4. A review of patient #29's medical record revealed the patient was placed in violent behavior restraints at 12:00 a.m. Re-assessment documentation is not complete as per policy during the duration of the restraint episode, every fifteen (15) minutes and every two (2) hours.

5. A review of policy titled "Restraints and Seclusion" under heading "Procedure: Application of Restraint for Violent/Self-Destructive Behavior, section Assessment, Intervention, and Documentation:" states in part ... "The patient is assessed to assure the patient rights, dignity and well-being is protected during the use of restraints or seclusion as appropriate to the type restraint and seclusion and patient needs, the following observation procedures will be followed and documented at the time intervals described below. The condition of the restrained patient must be monitored at intervals not greater than 15 (fifteen) minutes to ensure that the violent or self-destructive behavior does not jeopardize the immediate physical safety of the patient, staff or others."

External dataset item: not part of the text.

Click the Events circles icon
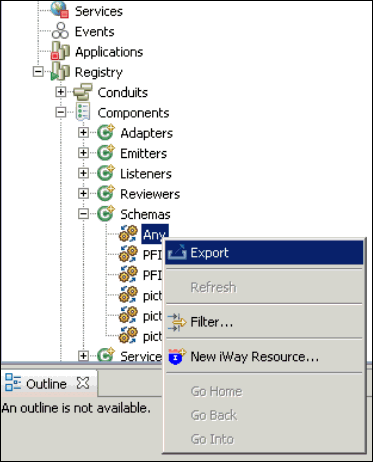373x462 pixels. pyautogui.click(x=60, y=31)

6. An interview was conducted with the Director of the Emergency Department on 11/20/19 at 9:30 a.m. He verified there was no additional restraint documentation available in the medical records for patients #2, #27, #28 or #29.
VIOLATION: PATIENT RIGHTS: RESTRAINT OR SECLUSION Tag No: A0179
Based on clinical record reviews, review of a document and interviews it was revealed five (5) out of five (5) patients who were treated in the emergency room and had restraints (patients #2, #27, #28, #29 and #30) did not receive face-to-face assessments within one hour of initiation of restraints.

Findings include:

1. A review of five (5) emergency department (ED) records for patients who were restrained revealed five (5) did not have a face-to-face assessment within one hour after initiation of the restraint. These included patients #2, #27, #28, #29 and #30.

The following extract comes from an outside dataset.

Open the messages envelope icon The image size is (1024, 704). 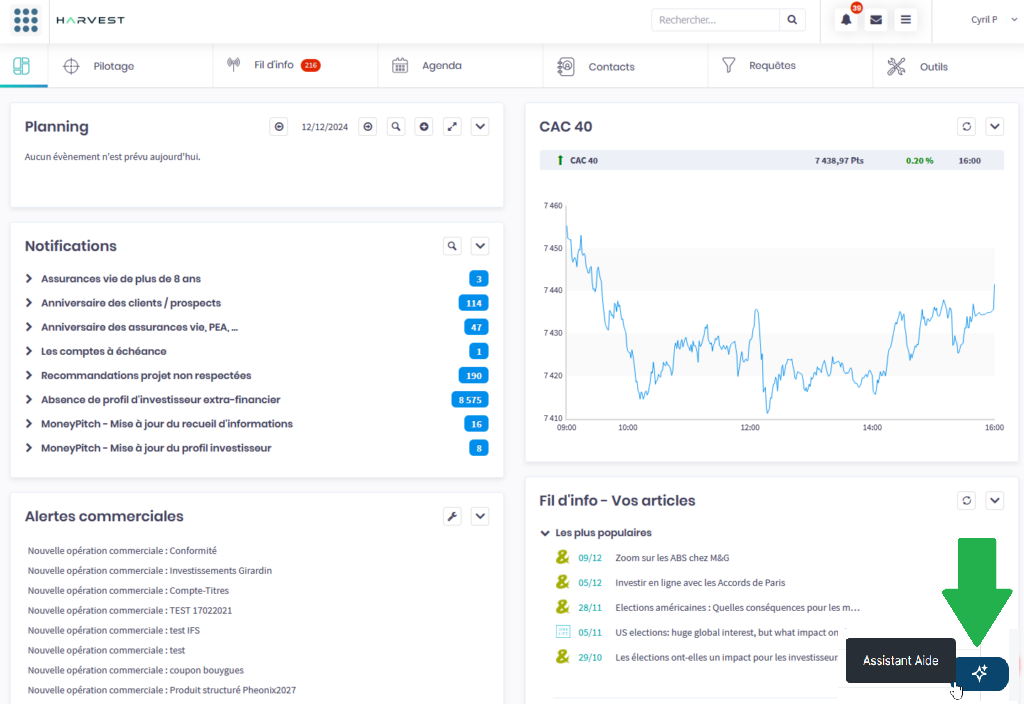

2. A review of an untitled document used to audit restraint charts in the emergency department revealed the face-to-face requirement is not audited on the charts for completion.

3. An interview conducted with the Director of the ED on 11/20/19 at 9:30 a.m. revealed he verified the patients listed above did not have face-to-face assessments done after the restraints were applied. The Director of the ED revealed chart audits for face-to-face assessments are not done.
VIOLATION: PATIENT RIGHTS: RESTRAINT OR SECLUSION Tag No: A0184
Based on clinical record reviews, review of documents and interviews it was revealed four (4) out of four (4) patients who were treated in the emergency room and had violent behavior restraints (patients #2, #27, #28 and #29) did not receive face-to-face assessments within one hour of initiation of restraints.

Findings include:

1. A review of four (4) emergency department (ED) records for patients who had violent behavior restraints revealed four (4) did not have a face-to-face assessment within one hour after initiation of the restraint. These included patients #2, #27, #28 and #29.

2. A review of a document titled "Restraints and Seclusion," adopted 8/2019, revealed it stated in part: "The attending physician, other LIP (licensed independent practitioner) for the care of the patient, or a trained Registered Nurse or a trained physician assistant evaluates the patient in person within one hour of the initiation of the restraint or seclusion used for management of violent or self-destructive behavior that jeopardizes the physical safety of the patient, staff or others."

A review of an untitled document used to audit restraint charts in the ED revealed the face-to-face requirement is not audited on the charts for completion.

3. An interview conducted with the Director of the ED on 11/20/19 at 9:30 a.m. revealed he verified the patients listed above did not have face-to-face assessments done after the restraints were applied. The Director of the ED revealed chart audits for face-to-face assessments are not done.